2003
Vanuit de verte de beloften zien
November 2003


Vanuit de verte de beloften zien

Geloof, het geestelijke vermogen om overtuigd te zijn van beloften die we ‘uit de verte’ zien (…) is een feilloze maatstaf voor wie oprecht geloven.

Nooit zal ik een snikhete dag in het weelderige regenwoud in het zuidoosten van Nigeria vergeten. Mijn man en ik waren naar een van de meest afgelegen plaatsen van ons zendingsgebied gereisd zodat hij tempelaanbevelingsgesprekken kon voeren met leden in het district Ikot-Eyo. Sommigen in dat groeiende district waren nog geen twee jaar lid van de kerk. Alle leden woonden 4800 kilometer van de dichtstbijzijnde tempel in Johannesburg (Zuid-Afrika) vandaan. Geen van allen had de tempelbegiftiging ontvangen.

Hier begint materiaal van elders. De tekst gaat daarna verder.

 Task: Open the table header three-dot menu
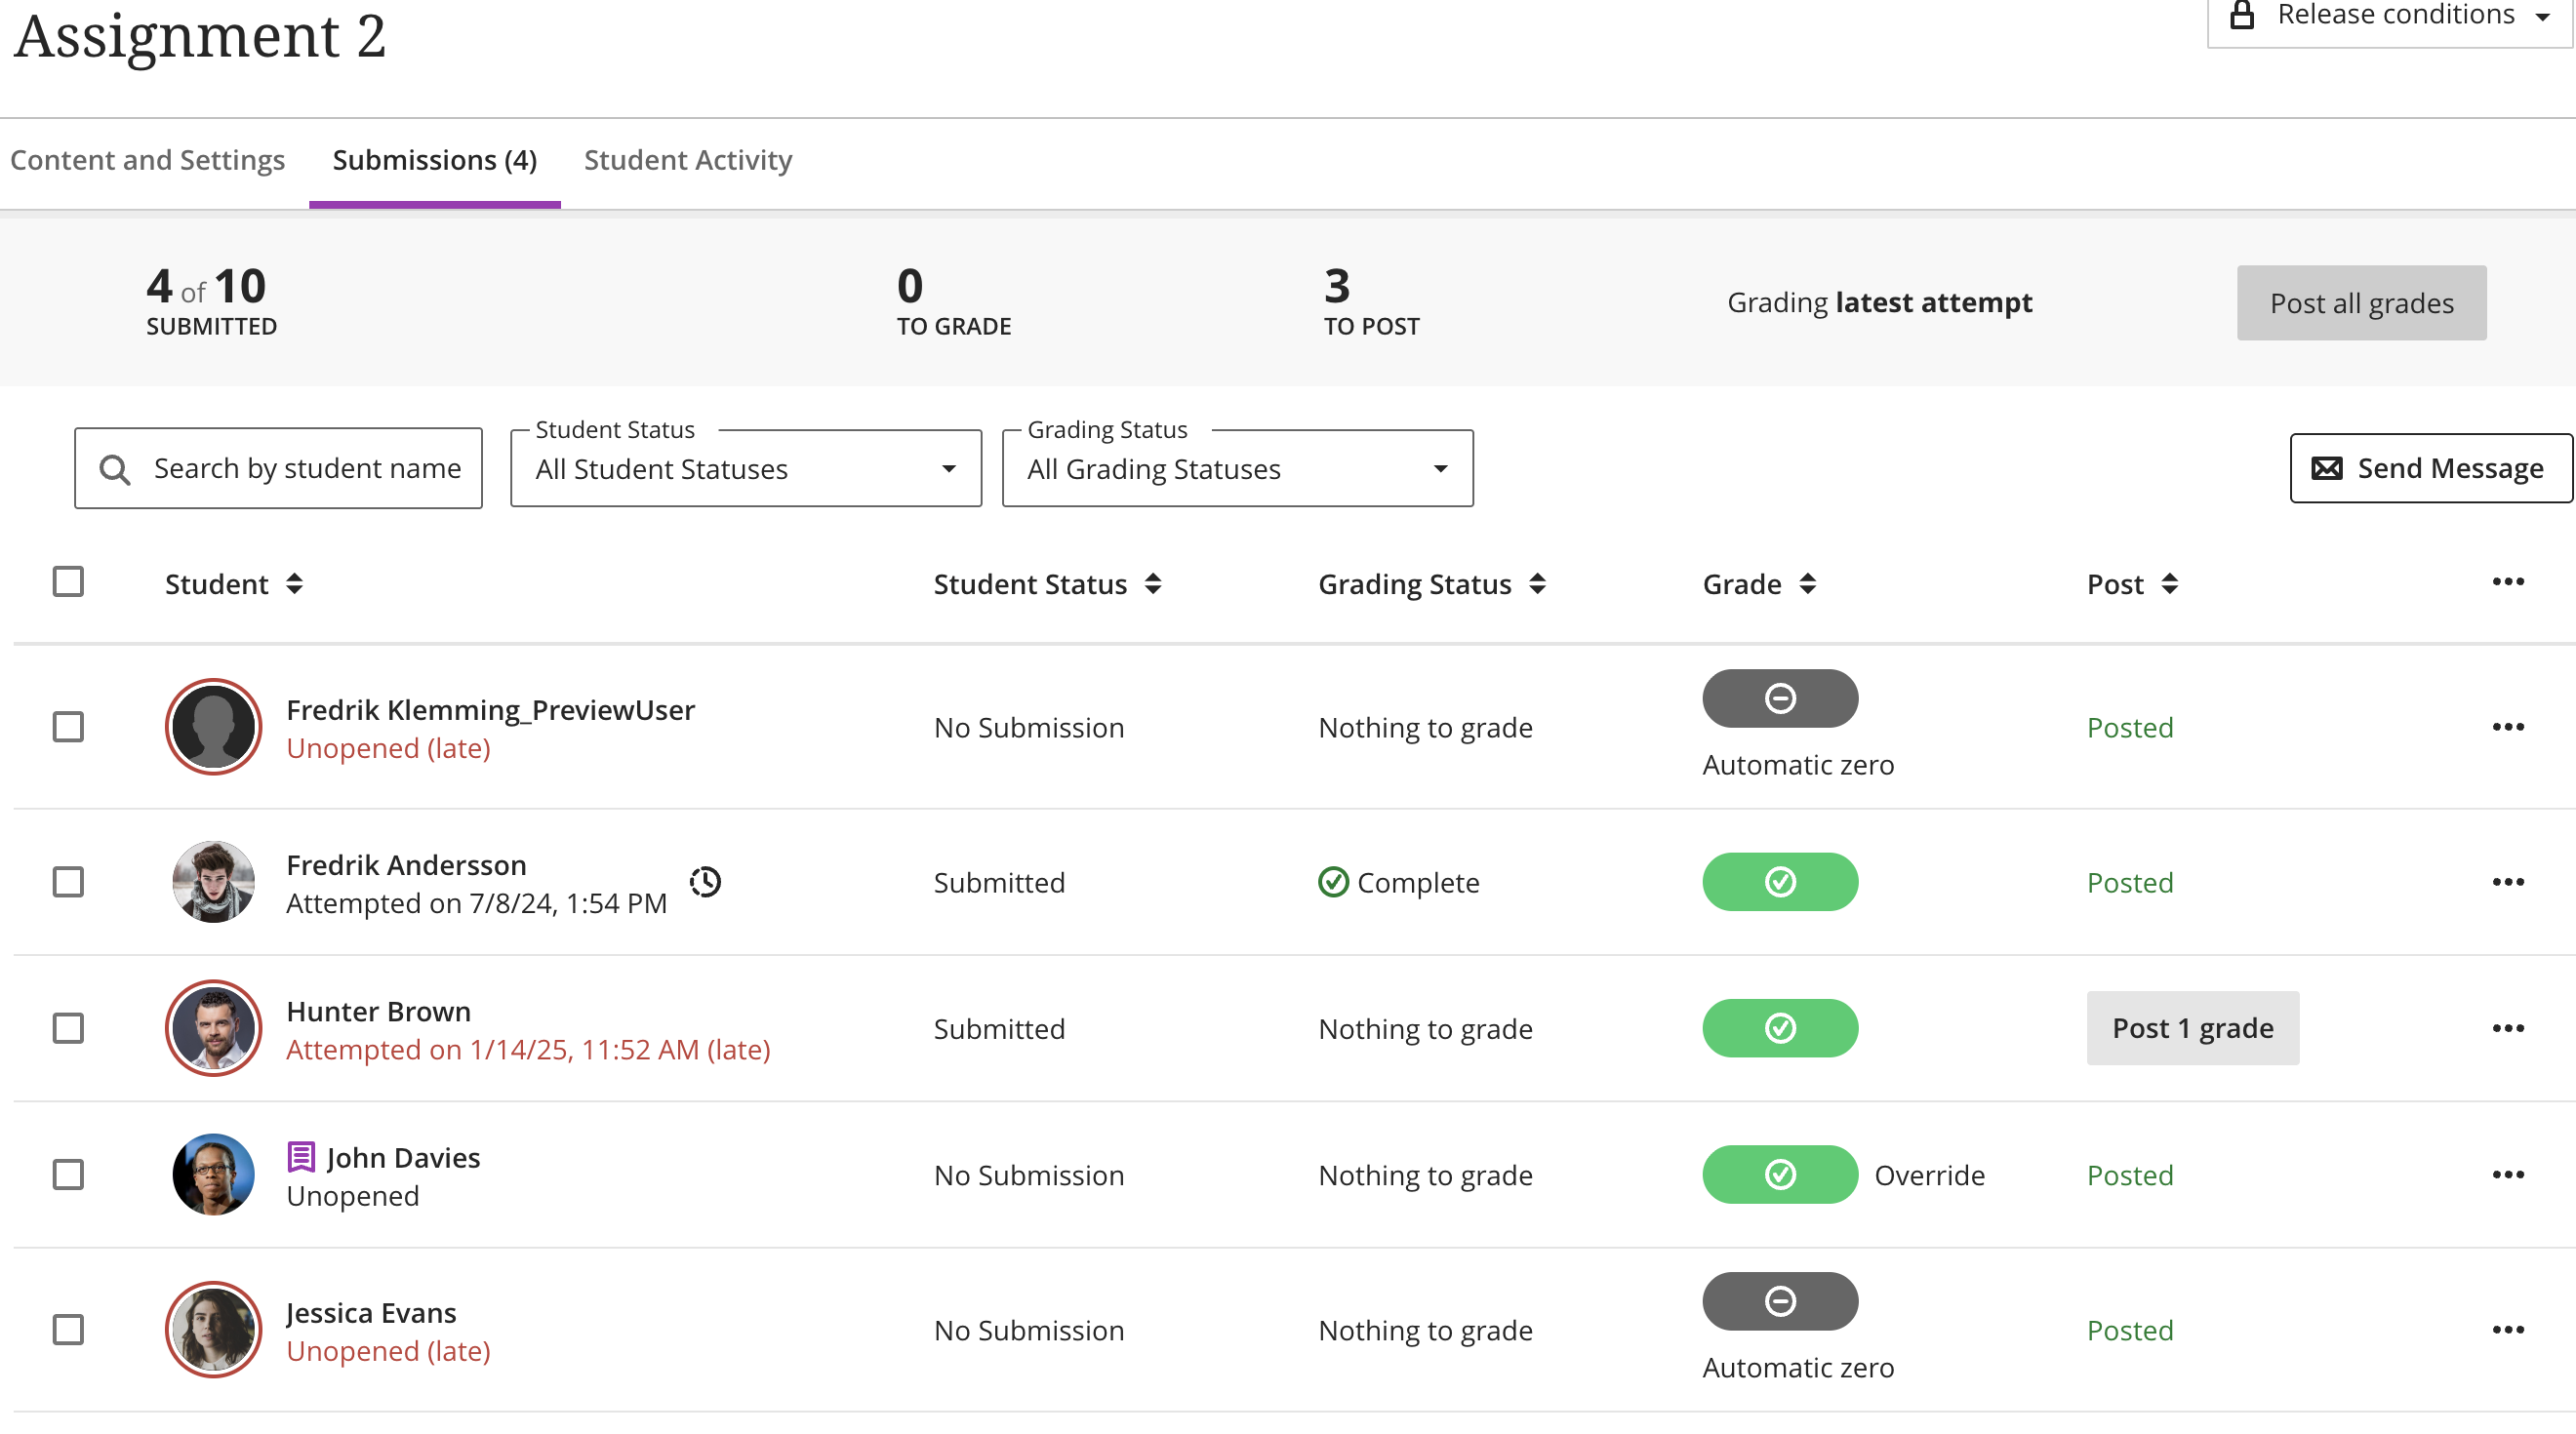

Die leden wisten op welke dag van de maand we naar hun district zouden komen, maar zelfs wij wisten niet precies hoe laat dat zou zijn; we konden ook niet bellen, want telefoons waren zeldzaam in dat deel van West-Afrika. Dus die toegewijde Afrikaanse heiligen kwamen vroeg in de ochtend om zo nodig de hele dag te wachten op hun tempelaanbevelingsgesprek. Toen we aankwamen, zag ik tussen de wachtenden in de schroeiende hitte twee ZHV-zusters, gekleed in een bonte omslagdoek, een witte bloes en met de traditionele Afrikaanse hoofdbedekking.

Vele uren later, toen alle gesprekken achter de rug waren en mijn man en ik terugreden over dat zanderige junglepad, waren we stomverbaasd toen we die twee zusters nog zagen lopen. We beseften dat ze vanaf hun dorp gelopen hadden — dertig kilometer — alleen maar voor een tempelaanbeveling waarvan ze wisten dat ze die nooit zouden gebruiken.

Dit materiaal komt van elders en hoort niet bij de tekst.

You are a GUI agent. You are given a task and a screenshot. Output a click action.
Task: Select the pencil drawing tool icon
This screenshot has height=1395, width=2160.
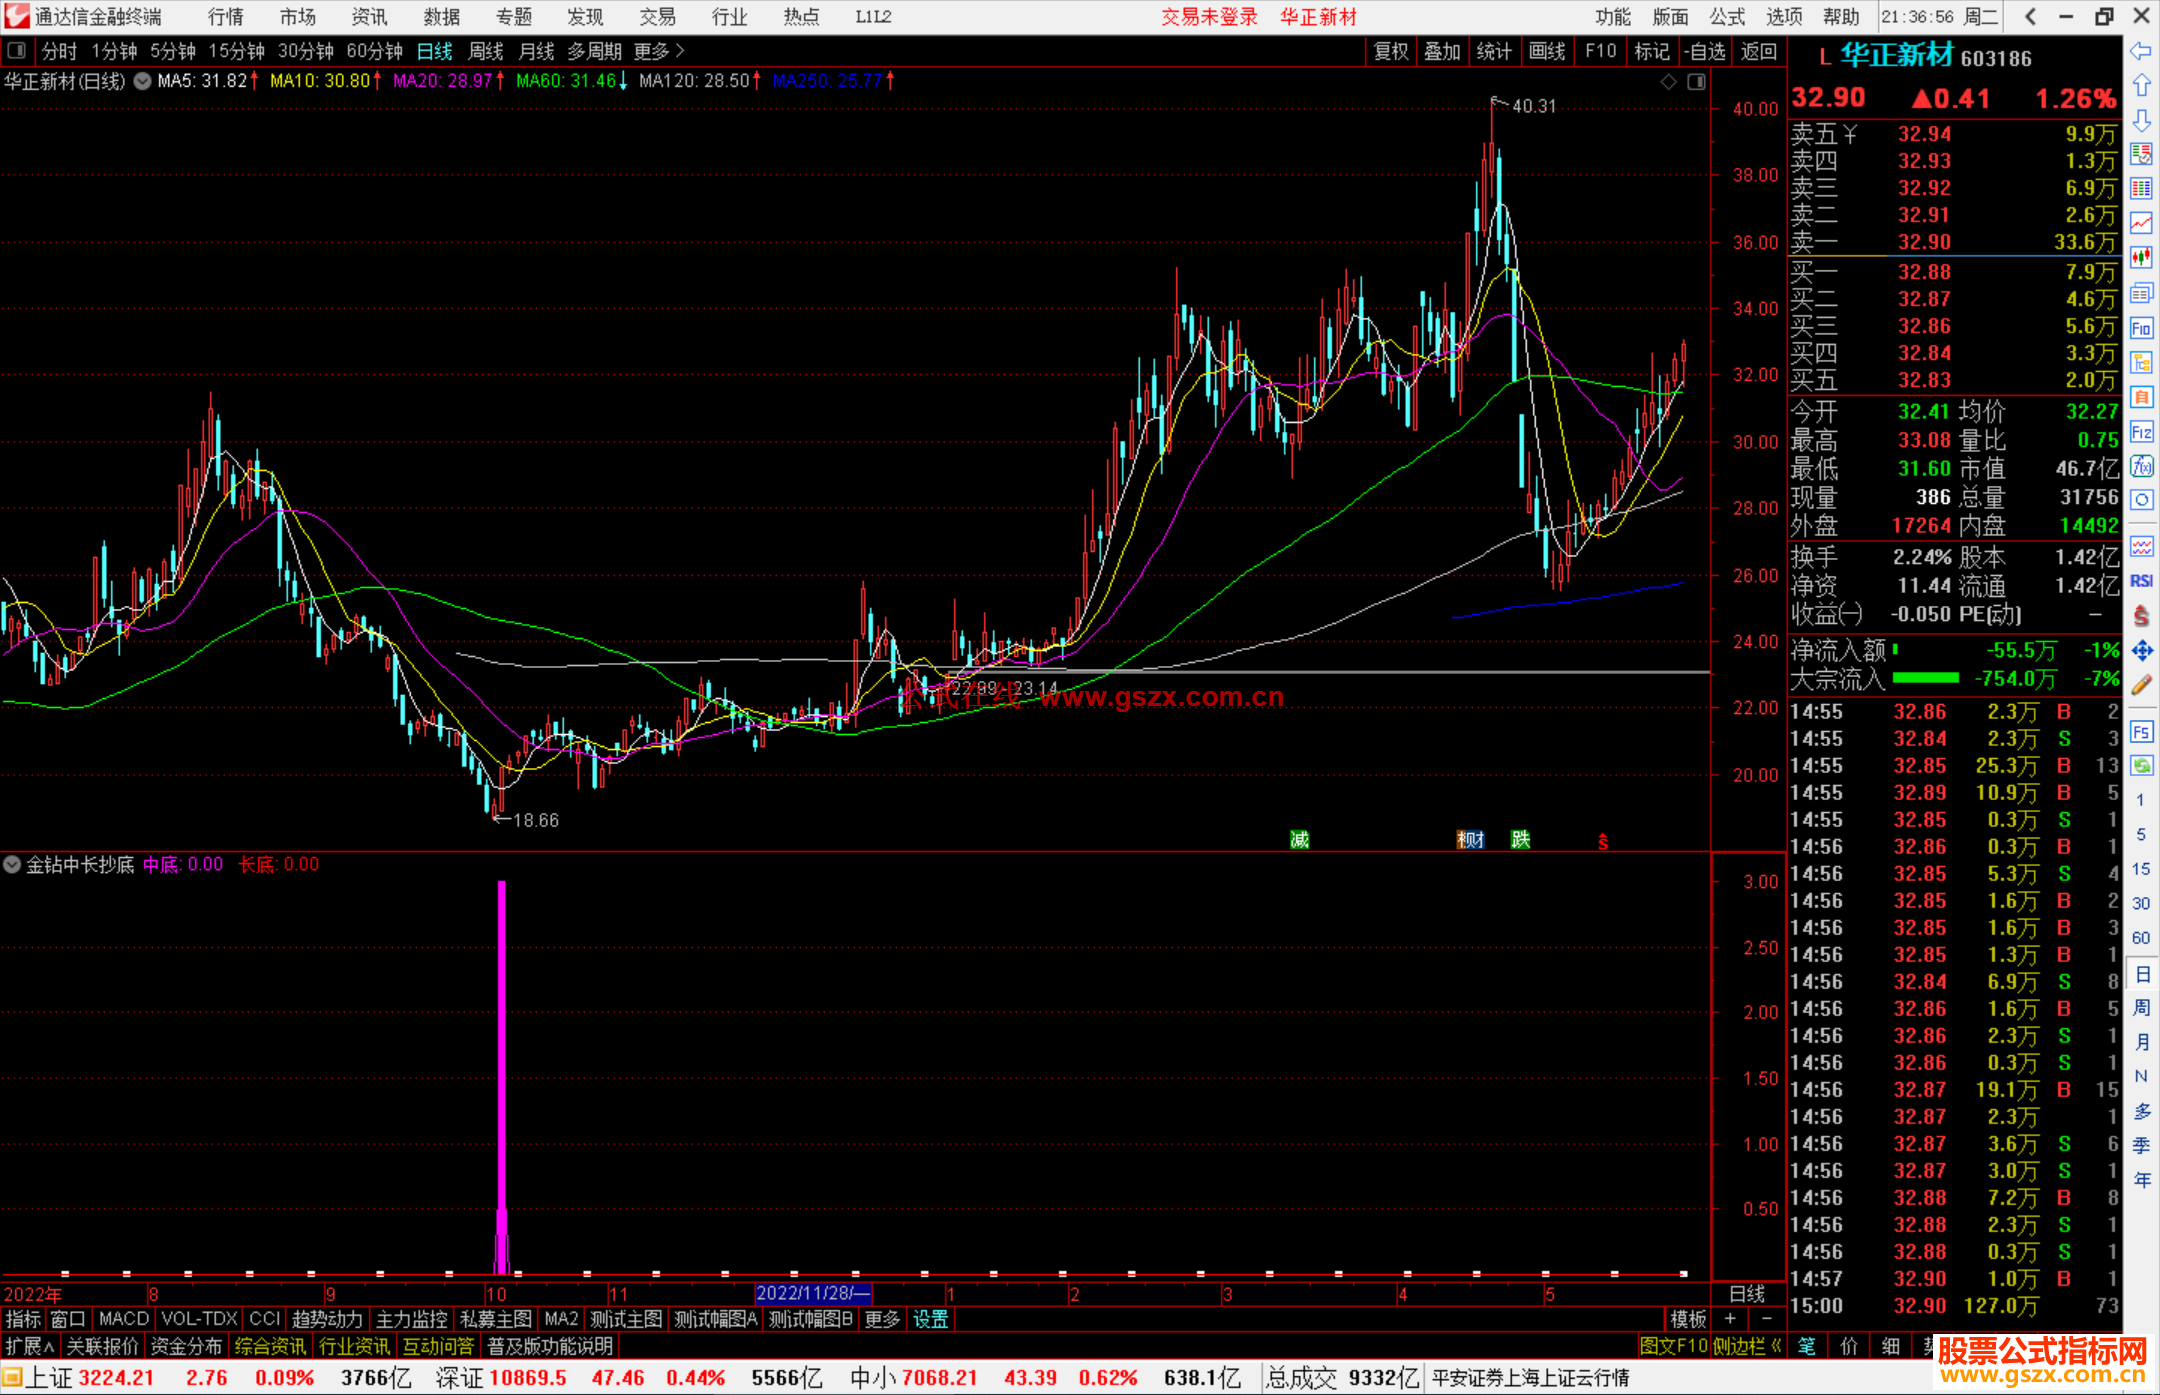pyautogui.click(x=2141, y=685)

Deze Nigeriaanse heiligen geloofden in de raad van president Howard W. Hunter: ‘Het zou de Heer behagen als elk volwassen lid een geldige tempelaanbeveling waardig zou zijn — en bij zich zou dragen — zelfs als de tempel niet dichtbij is en geregeld bezoek niet tot de mogelijkheden behoort.’1 Elke zuster had haar tempelaanbeveling, zorgvuldig in een schone zakdoek gevouwen, in haar hand. Ik draag hun voorbeeld van geloof zorgvuldig in mijn hart mee.

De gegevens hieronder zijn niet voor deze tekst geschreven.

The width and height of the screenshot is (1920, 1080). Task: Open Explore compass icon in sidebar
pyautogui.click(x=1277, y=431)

Die twee verbondszusters van de ZHV belichamen de betekenis van Alma’s lering aangaande geloof: ‘Geloof is niet een volmaakte kennis van zaken te hebben; bijgevolg, als gij geloof hebt, hoopt gij op dingen, die niet worden gezien, maar die waar zijn.2

Geloof is de persoonlijkste weerspiegeling van aanbidding van — en toewijding aan — onze hemelse Vader en zijn eniggeboren Zoon, Jezus Christus. Gesteund door dit eerste en allerbelangrijkste evangeliebeginsel, zien we op naar onze Heiland, wetend dat ‘Jezus de leidsman en voleinder van ons geloof [is].’3

Mijn overoudtante, Laura Clark Phelps was het eerste lid van de familie Clark dat zich bij de kerk aansloot. Zij was een vrouw die een uitzonderlijk, standvastig, onwankelbaar geloof in de Heer toonde.4

Uit Laura’s nalatenschap komen we veel te weten over het geloof als ‘de zekerheid der dingen die men hoopt, en het bewijs der dingen die men niet ziet.’5 Ze kreeg haar patriarchale zegen van Joseph Smith sr. Zij kreeg daarin de raad om trouw te zijn, en ze zou een erfdeel in Zion krijgen. Verder werd haar gezegd: ‘roep God in geloof aan, en als u wilt, zullen alle verlangens van uw hart in vervulling gaan.’6

Laura en haar man kenden de profeet Joseph Smith. Op een dag kwam de profeet Joseph Smith met zijn broer Hyrum naar hun boerderij buiten Far West (Missouri) gerend, waar Laura hen achter het gordijn verborg. Kalm stond ze tegenover de leiders van de bende die kort daarna binnenholden, op zoek naar de profeet.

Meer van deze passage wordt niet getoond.